Banning a party is a complex process. You need either the Bundestag, the Bundesrat, or the federal government to apply for a ban with the Federal Constitutional Court in Karlsruhe. When we talk about Bundestag initiatives to ban the AfD, we are talking about nothing more than this initial application. Thereafter, the court begins ban proceedings. These can last for a very long time and their outcome is highly uncertain.
Only two parties have ever been banned in the history of the Federal Republic. They are the Socialist Reich Party (SRP), a successor party to the NSDAP, and the Communist Party of Germany (KPD). Konrad Adenauer’s government initiated ban proceedings against both organisations in November 1951. It took the Federal Constitutional Court a mere eleven months to ban the SRP, but the case against the KPD dragged on for years, finally concluding in 1956. In the end, they too were banned. The assets of both parties were seized and they lost their seats in the state and federal parliaments. Crucially, both parties were minuscule compared to the AfD today. The SRP was an upstart regional party with support confined to Niedersachsen and Bremen. The KPD were more established, having won just under 6% of the vote in the 1949 federal elections, but still they were nothing comparable to the AfD today.
More relevant for present attempts to ban the AfD, are the two failed efforts to prohibit the National Democratic Party of Germany (NPD):
In 2001, the Federal Government, the Bundestag and the Bundesrat jointly applied for a ban, but fifteen months later their application failed for intriguing procedural reasons. The judges found that the NPD was so thoroughly infiltrated by government spies and informants, that it was impossible to distinguish between unconstitutional things the party itself did and said, and unconstitutional things intelligence agents got the party to do and say.
In 2013, the government – specifically, the Bundesrat – tried to ban the NPD again, after its representatives found their way into two East German state parliaments. After 37 months, the constitutional judges voted against a ban, arguing that the party was too small and electorally irrelevant to pose a threat to the German democratic order.
While the latter finding will not help the AfD, there are at least two rays of hope in all of this:
– As soon as the Bundestag or the government apply for a ban in Karlsruhe, the BfV will be required to pull all of their spies and infiltrators out of the AfD. They will effectively destroy the human intelligence operation they have spent the years since 2021 building.
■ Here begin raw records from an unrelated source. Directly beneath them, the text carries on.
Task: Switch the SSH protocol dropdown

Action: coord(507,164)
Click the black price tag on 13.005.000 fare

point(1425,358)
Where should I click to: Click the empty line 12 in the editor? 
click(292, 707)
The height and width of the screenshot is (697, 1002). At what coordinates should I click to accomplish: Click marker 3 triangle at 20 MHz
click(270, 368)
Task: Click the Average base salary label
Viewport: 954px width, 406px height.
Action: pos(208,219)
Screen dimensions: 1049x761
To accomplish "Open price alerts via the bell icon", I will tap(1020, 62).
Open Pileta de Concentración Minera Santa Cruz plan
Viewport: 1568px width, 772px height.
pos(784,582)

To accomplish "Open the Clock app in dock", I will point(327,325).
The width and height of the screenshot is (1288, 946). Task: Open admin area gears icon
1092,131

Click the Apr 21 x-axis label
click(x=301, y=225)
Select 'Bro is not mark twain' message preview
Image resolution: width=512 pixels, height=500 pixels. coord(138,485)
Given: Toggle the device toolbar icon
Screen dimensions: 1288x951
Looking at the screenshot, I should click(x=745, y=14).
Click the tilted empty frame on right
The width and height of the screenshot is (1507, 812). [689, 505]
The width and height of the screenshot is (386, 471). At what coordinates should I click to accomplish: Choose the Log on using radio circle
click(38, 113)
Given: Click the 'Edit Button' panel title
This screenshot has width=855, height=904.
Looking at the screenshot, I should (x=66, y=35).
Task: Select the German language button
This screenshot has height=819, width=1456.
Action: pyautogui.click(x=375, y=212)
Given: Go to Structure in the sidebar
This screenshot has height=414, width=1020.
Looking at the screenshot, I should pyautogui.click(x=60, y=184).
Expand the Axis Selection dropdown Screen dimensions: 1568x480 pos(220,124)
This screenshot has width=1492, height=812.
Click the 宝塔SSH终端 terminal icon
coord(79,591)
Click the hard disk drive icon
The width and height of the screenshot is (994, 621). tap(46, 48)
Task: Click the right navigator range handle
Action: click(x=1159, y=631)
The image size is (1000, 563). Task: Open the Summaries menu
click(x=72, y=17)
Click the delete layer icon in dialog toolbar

Unless the BfV and the government both believe the chances of a ban are good, they won’t even try – for this reason among others.
–The Interior Ministry under Nancy Faeser has for years refused to support a ban, even though they oversee the BfV and have direct insight into the case that the BfV are building against Alternative für Deutschland. If they had anything really powerful to use against the AfD, we would’ve seen ban proceedings already.
They can ban the AfD, but the sentiments of the people who support the party will remain -- won't the AfD just be reborn in a new guise?
What is the consensus among those in Germany who follow such things as you do? Would a ban kill off opposition, perhaps just fizzling out through demoralization? Or would such a blatant move enrage the population enough to finally rid them of the lunatics killing off your country?
Do enough Germans have the backbone to recognize their country is being dismantled and destroyed and it will require real strength to stop?